_PROMPT 1_: Reproduce the records verbatim, from their first line through the line containing "[1052, 588]", and omit the pictures.

You are viewing a plain text version of this content. The canonical link for it is here.
Posted to user@hbase.apache.org by Aleks Laz <al...@none.at> on 2014/12/01 15:41:21 UTC

Re: Newbie Question about 37TB binary storage on HBase

Dear Michael.

Am 29-11-2014 23:49, schrieb Michael Segel:
> Guys, KISS.
> 
> You can use a sequence file to store the images since the images are 
> static.

Sorry but what do you mean with this sentence?

> Use HBase to index the images.
> 
> If you want… you could use ES or SOLR to take the HBase index and put
> it in memory.

This statement is related to the log issue, isn't it?

> Thrift/Stargate HBase API? Really?  Sorry unless its vastly improved
> over the years… ice.

(Rows of pointing data)
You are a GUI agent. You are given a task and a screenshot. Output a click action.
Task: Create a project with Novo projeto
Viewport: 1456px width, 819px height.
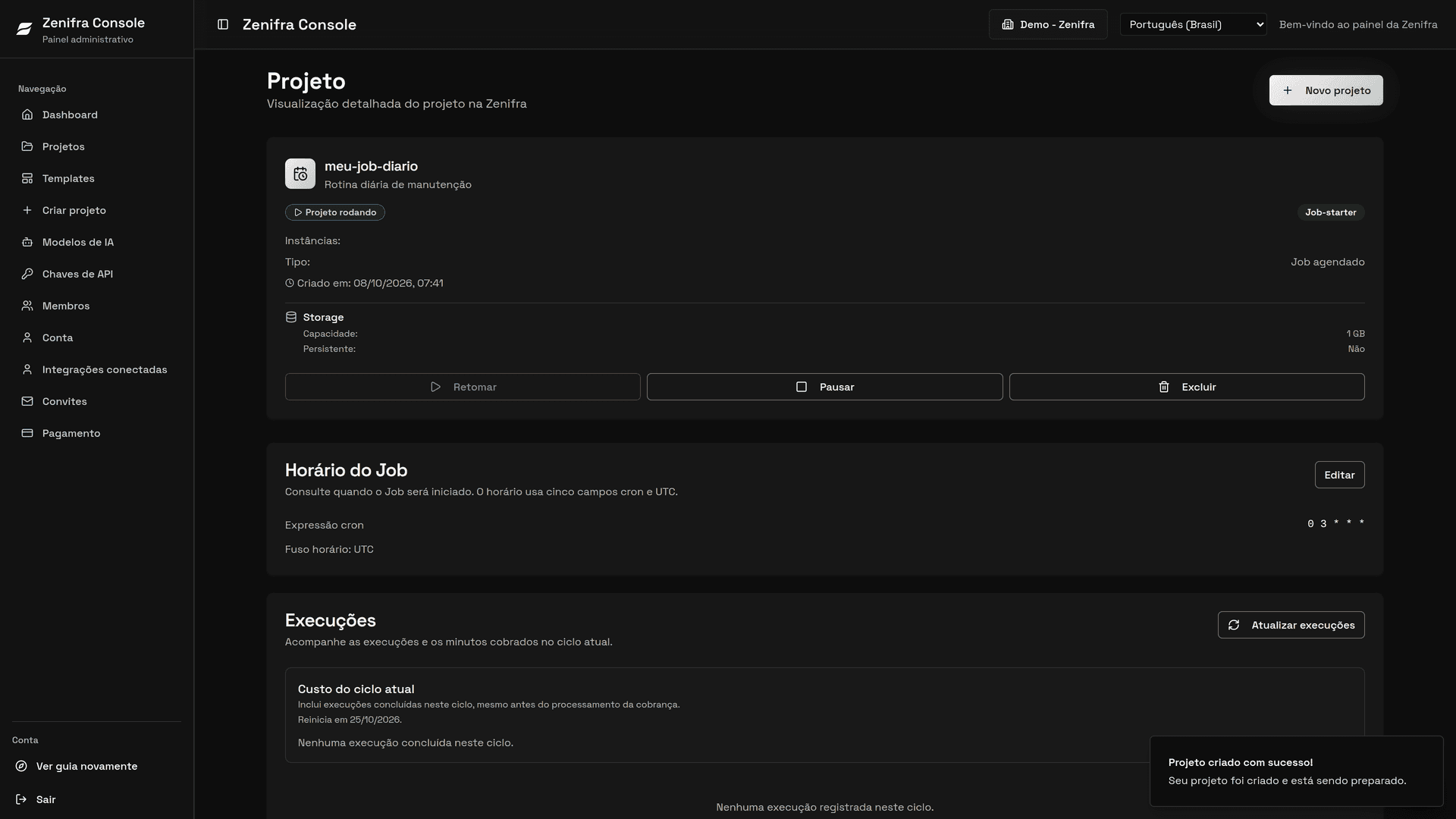pos(1326,90)
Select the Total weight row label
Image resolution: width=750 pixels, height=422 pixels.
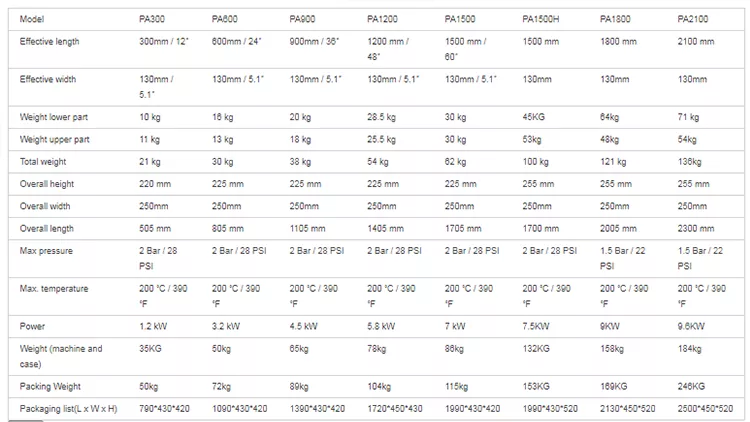click(43, 162)
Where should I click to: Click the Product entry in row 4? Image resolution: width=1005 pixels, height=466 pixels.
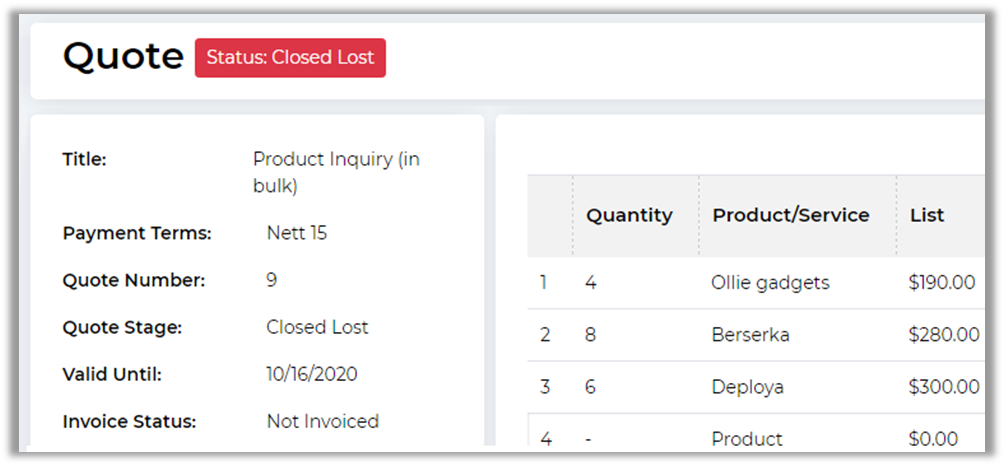point(746,439)
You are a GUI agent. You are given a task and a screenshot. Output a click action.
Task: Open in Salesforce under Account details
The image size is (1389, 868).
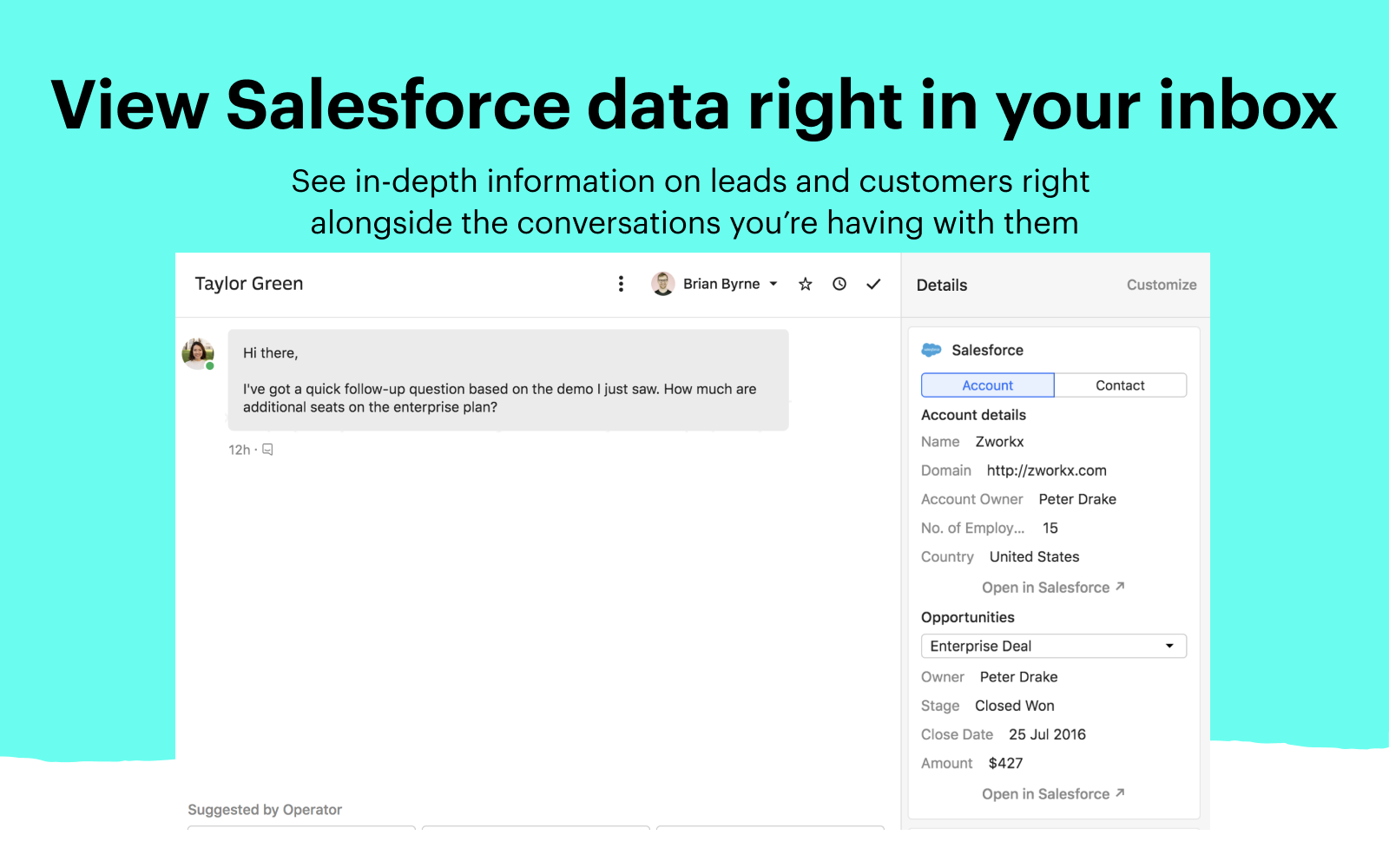[1052, 588]
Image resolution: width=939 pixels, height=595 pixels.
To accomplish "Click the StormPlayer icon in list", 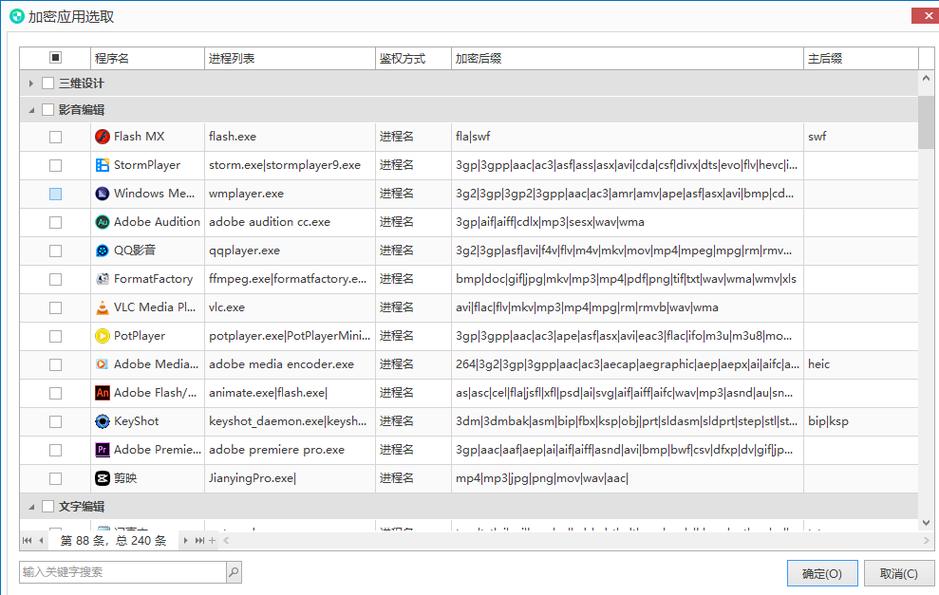I will [102, 165].
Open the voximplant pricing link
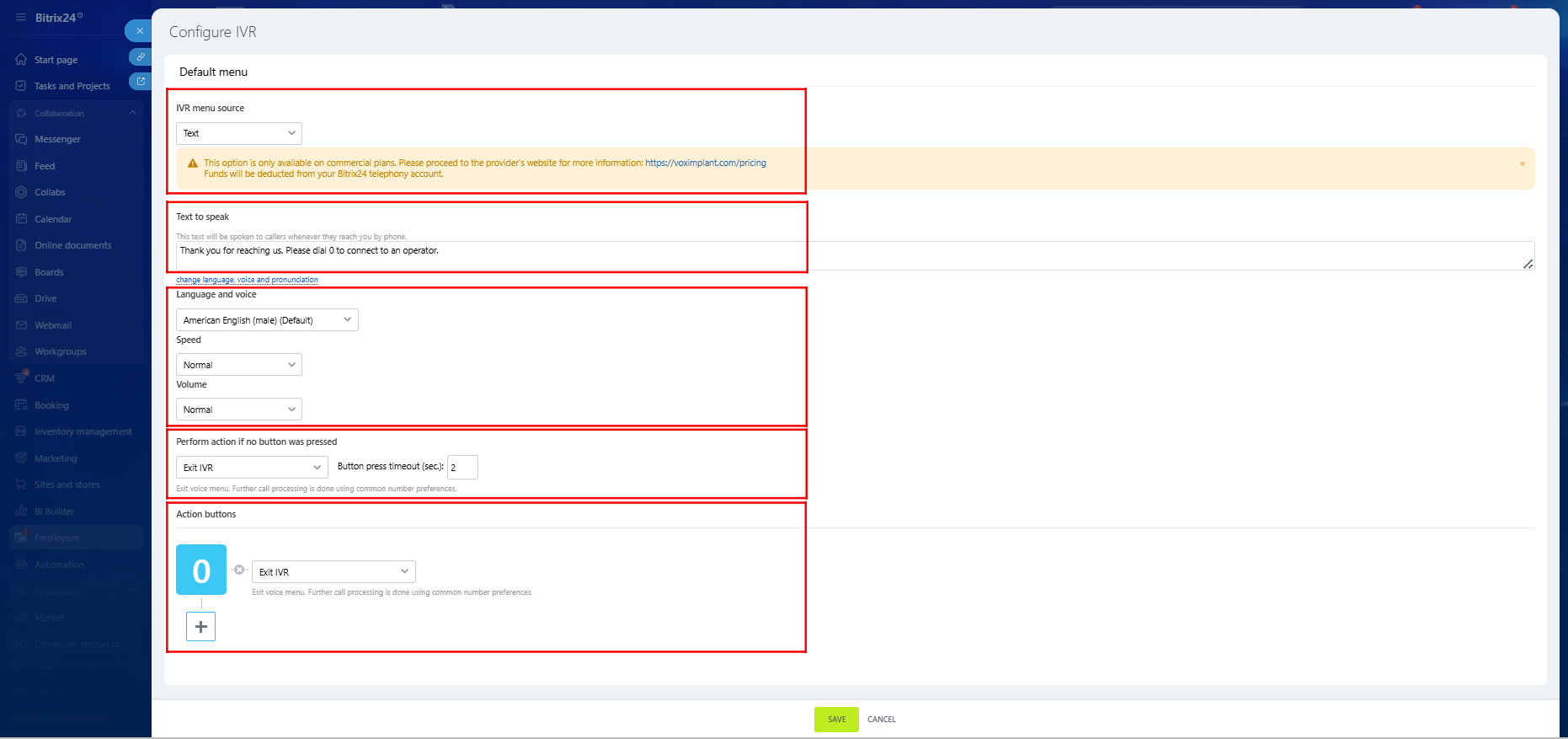Screen dimensions: 1568x739 pos(706,163)
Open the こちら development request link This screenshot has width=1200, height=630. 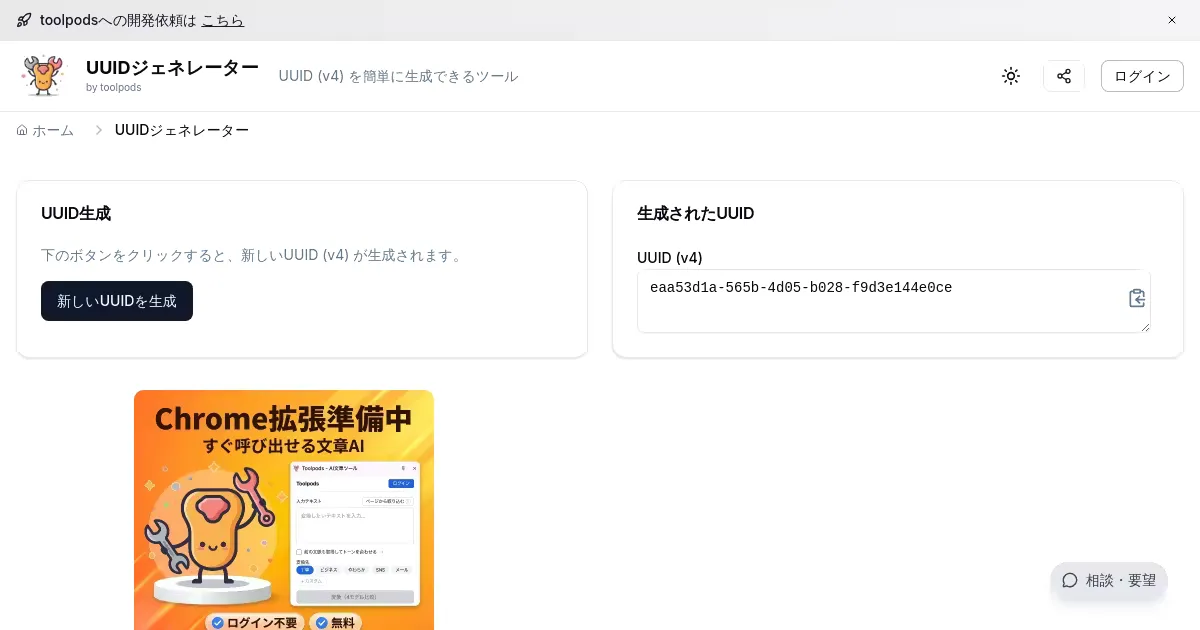pyautogui.click(x=222, y=20)
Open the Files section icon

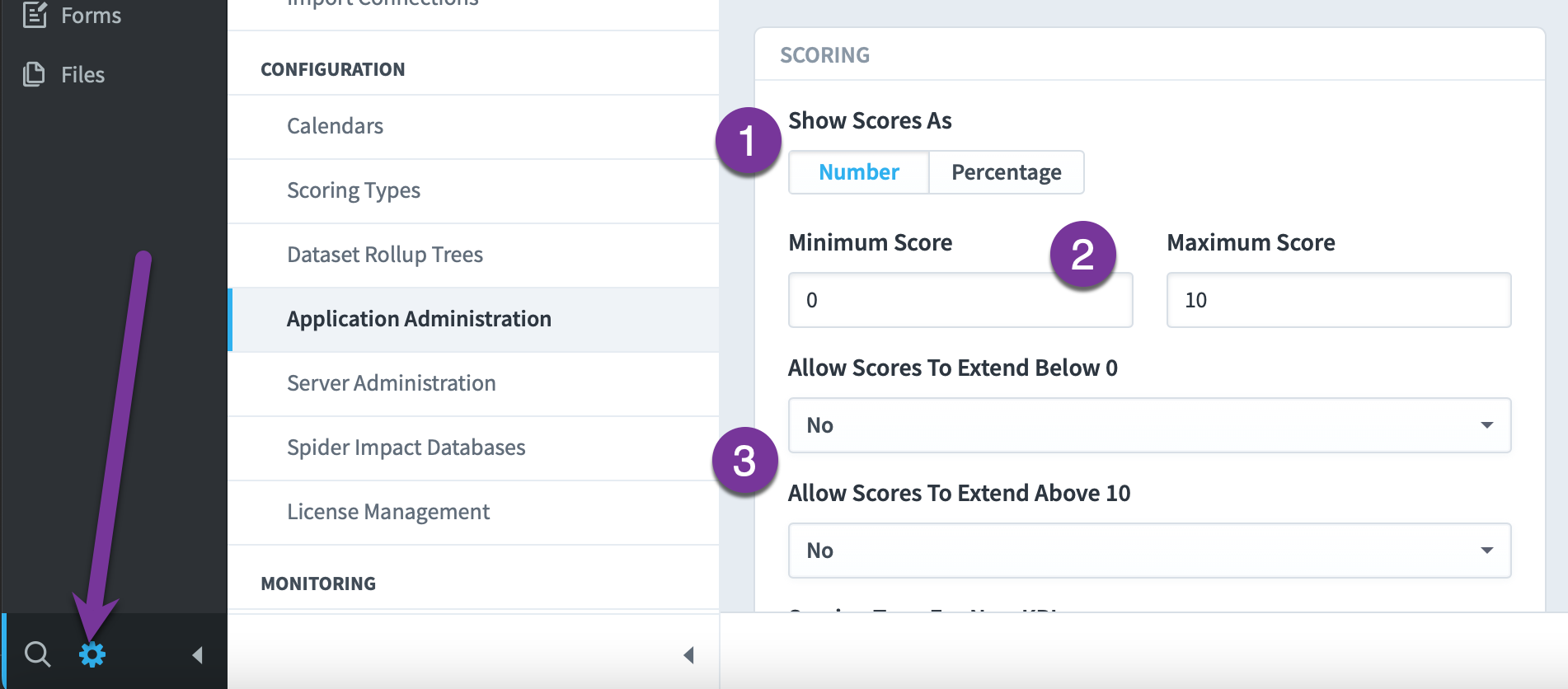tap(34, 74)
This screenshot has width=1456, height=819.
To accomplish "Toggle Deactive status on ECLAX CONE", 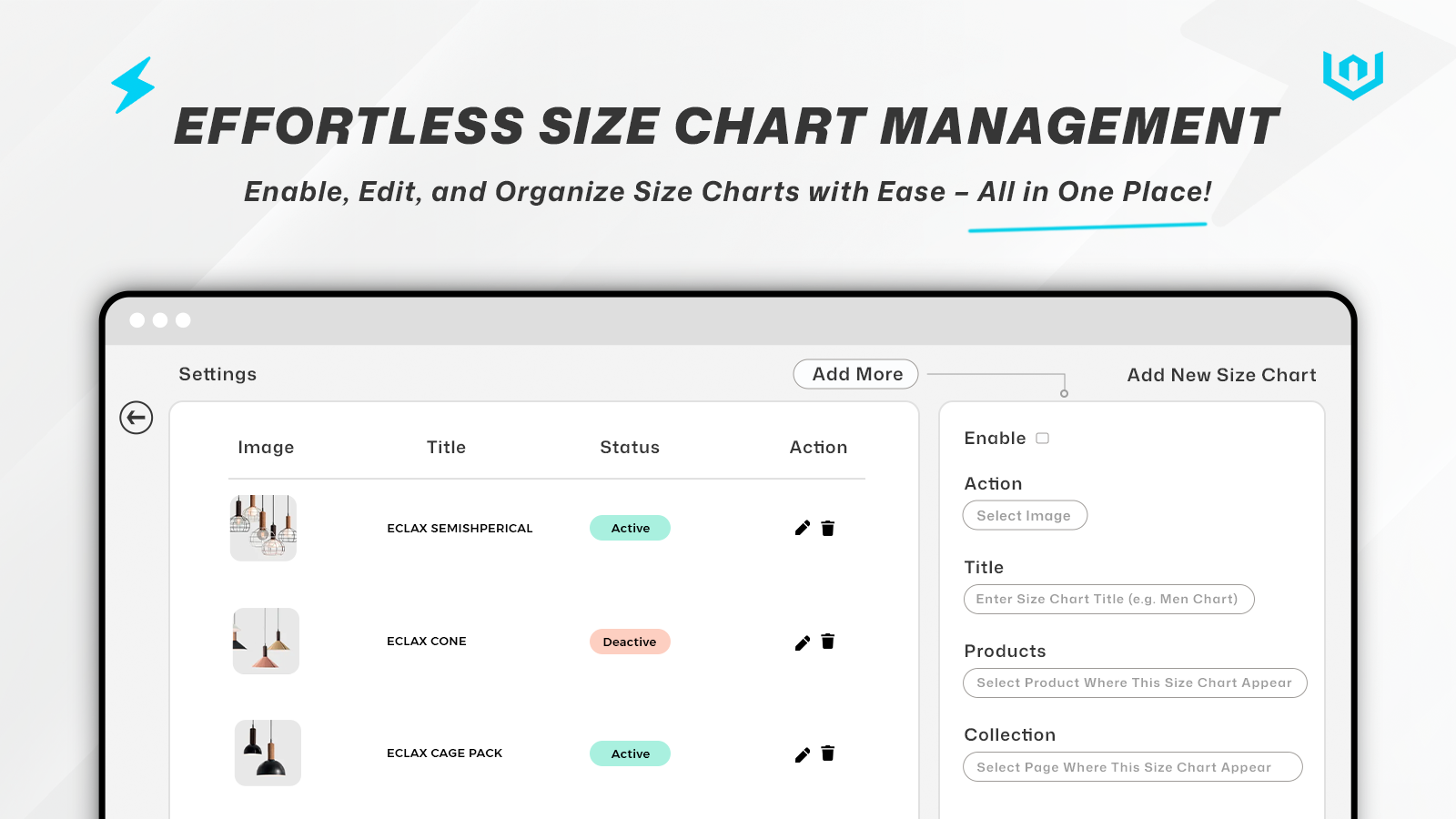I will pos(630,642).
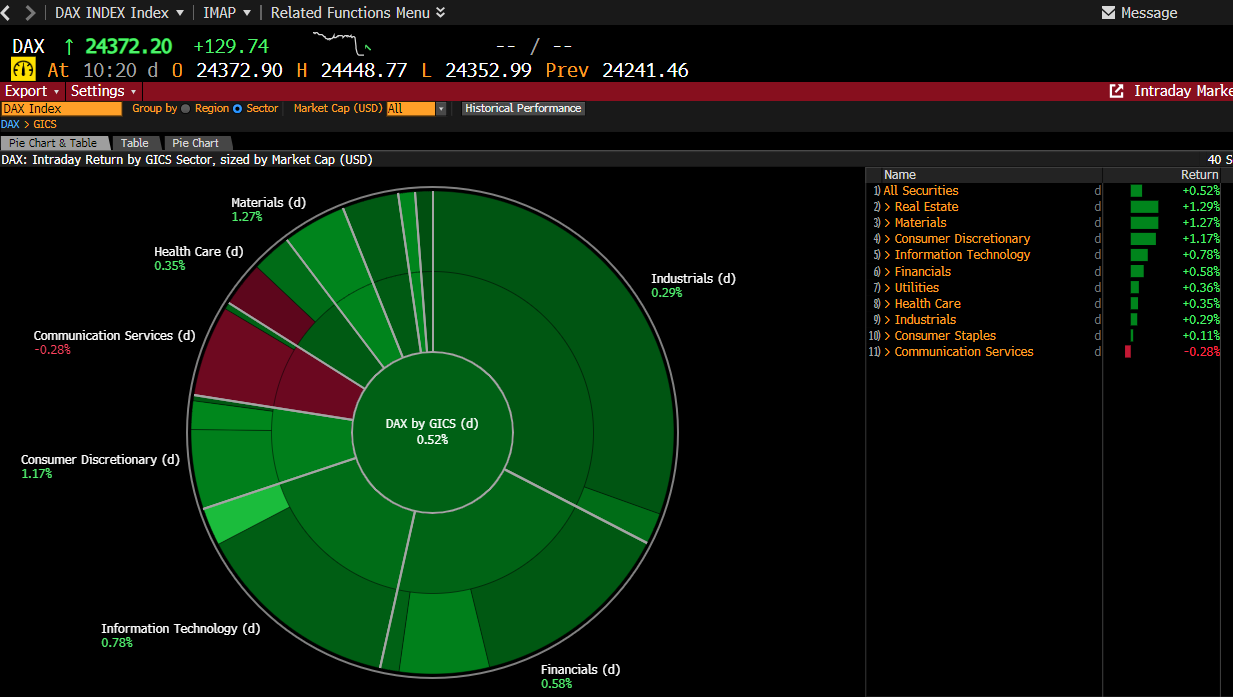Click the DAX Index input field
Image resolution: width=1233 pixels, height=697 pixels.
(x=61, y=109)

_PROMPT 2_: In the mailing-list reply about storing 37TB of binary data on HBase, why does the quoted advice say a sequence file can be used to store the images?

_FINAL ANSWER 1_:
You are a GUI agent. You are given a task and a screenshot. Output a click action.
Task: Create a project with Novo projeto
Viewport: 1456px width, 819px height.
pos(1326,90)
Select the Total weight row label
Image resolution: width=750 pixels, height=422 pixels.
click(43, 162)
Where should I click to: Click the Product entry in row 4? Image resolution: width=1005 pixels, height=466 pixels.
point(746,439)
You are a GUI agent. You are given a task and a screenshot. Output a click action.
Task: Open in Salesforce under Account details
The image size is (1389, 868).
[1052, 588]

_FINAL ANSWER 2_: The quoted advice says a sequence file can hold the images because the images are static.